A block of data
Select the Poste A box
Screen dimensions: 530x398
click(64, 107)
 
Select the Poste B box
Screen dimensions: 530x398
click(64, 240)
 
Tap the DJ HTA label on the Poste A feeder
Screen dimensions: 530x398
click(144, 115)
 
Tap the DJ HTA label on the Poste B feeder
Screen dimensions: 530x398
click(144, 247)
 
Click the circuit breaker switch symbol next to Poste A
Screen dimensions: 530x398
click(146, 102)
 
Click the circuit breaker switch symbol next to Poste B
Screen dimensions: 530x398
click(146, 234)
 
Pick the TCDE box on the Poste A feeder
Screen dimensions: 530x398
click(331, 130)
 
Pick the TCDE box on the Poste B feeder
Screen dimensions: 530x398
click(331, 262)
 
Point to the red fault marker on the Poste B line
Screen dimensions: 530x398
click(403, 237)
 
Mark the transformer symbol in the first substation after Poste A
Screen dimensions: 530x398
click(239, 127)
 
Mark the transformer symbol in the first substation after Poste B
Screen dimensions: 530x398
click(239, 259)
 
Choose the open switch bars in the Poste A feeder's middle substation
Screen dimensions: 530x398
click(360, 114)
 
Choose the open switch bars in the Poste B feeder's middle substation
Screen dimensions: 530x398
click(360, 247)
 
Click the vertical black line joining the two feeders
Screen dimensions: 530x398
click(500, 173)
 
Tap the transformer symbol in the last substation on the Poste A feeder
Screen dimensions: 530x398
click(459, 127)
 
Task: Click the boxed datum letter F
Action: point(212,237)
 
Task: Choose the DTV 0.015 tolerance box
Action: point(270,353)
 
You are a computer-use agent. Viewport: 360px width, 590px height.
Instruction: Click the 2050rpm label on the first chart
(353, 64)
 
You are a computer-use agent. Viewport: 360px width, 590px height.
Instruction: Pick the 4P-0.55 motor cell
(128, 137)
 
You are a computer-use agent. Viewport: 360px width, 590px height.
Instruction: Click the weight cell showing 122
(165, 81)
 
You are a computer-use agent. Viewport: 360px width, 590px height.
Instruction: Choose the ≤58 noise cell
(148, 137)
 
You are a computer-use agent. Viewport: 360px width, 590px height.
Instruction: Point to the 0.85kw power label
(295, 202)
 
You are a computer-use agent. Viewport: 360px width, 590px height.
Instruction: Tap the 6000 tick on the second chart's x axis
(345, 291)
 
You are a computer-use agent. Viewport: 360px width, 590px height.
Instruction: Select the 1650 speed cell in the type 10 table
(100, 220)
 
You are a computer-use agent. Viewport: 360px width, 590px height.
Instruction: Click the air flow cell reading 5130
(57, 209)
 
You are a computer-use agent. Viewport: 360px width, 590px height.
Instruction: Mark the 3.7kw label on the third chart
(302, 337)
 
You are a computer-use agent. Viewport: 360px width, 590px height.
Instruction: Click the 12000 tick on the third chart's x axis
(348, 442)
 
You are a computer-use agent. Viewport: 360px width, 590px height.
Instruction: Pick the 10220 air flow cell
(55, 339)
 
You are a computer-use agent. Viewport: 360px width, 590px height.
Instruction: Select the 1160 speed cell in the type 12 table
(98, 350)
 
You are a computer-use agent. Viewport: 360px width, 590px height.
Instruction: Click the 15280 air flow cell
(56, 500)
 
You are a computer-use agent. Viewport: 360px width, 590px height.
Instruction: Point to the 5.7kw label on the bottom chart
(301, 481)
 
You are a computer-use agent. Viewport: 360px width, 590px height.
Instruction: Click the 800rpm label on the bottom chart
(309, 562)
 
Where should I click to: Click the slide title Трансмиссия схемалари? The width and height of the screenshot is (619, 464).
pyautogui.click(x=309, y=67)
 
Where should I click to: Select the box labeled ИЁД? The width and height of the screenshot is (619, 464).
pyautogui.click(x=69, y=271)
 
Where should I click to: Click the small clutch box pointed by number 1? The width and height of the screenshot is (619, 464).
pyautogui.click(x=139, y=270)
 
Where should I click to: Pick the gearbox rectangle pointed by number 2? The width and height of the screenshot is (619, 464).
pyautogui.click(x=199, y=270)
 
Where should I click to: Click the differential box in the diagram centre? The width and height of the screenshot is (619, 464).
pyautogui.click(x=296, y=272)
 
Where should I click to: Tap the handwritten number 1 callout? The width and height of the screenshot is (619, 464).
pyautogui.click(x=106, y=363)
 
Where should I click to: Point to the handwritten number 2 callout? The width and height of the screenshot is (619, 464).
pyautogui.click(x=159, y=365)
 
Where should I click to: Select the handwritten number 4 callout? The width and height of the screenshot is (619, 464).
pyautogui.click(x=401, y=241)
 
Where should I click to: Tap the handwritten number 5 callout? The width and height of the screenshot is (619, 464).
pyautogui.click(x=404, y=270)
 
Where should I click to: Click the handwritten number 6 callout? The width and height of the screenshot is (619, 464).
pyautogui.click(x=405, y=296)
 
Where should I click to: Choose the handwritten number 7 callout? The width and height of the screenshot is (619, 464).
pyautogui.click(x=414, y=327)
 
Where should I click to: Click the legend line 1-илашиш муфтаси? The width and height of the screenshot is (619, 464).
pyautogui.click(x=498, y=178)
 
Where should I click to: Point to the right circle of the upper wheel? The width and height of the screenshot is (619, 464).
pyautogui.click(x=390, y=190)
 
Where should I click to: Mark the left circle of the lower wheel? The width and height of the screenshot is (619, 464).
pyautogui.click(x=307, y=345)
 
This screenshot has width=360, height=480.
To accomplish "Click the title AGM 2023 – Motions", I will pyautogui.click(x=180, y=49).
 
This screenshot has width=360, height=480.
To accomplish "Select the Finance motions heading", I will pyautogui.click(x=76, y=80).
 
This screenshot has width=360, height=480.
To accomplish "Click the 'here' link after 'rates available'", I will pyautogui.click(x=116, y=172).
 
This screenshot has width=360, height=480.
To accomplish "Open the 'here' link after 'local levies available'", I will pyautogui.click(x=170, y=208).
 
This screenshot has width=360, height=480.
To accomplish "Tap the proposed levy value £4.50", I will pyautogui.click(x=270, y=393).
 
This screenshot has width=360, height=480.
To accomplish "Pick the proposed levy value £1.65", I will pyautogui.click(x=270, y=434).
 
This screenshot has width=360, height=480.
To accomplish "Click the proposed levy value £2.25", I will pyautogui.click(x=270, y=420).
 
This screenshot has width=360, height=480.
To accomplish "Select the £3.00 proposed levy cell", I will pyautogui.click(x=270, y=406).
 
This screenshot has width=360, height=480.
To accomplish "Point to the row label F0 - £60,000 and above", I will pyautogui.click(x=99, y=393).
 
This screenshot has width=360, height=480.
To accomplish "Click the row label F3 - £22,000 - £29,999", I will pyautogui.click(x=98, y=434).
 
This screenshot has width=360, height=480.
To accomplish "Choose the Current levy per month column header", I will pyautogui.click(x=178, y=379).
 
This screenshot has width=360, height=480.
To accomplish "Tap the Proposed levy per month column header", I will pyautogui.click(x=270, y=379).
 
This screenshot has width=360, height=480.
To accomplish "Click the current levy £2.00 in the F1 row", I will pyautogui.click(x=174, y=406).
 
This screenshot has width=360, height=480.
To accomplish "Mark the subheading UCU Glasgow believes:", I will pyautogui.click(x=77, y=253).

TASK STATEMENT → Please render the lines between the one holding "Where should I click to: Tap the handwritten number 5" and the one holding "pyautogui.click(x=390, y=190)", inclusive, as a numbered list, leaving out blank lines.

OUTPUT BELOW →
1. Where should I click to: Tap the handwritten number 5 callout? The width and height of the screenshot is (619, 464).
2. pyautogui.click(x=404, y=270)
3. Where should I click to: Click the handwritten number 6 callout? The width and height of the screenshot is (619, 464).
4. pyautogui.click(x=405, y=296)
5. Where should I click to: Choose the handwritten number 7 callout? The width and height of the screenshot is (619, 464).
6. pyautogui.click(x=414, y=327)
7. Where should I click to: Click the legend line 1-илашиш муфтаси? The width and height of the screenshot is (619, 464).
8. pyautogui.click(x=498, y=178)
9. Where should I click to: Point to the right circle of the upper wheel? The width and height of the screenshot is (619, 464).
10. pyautogui.click(x=390, y=190)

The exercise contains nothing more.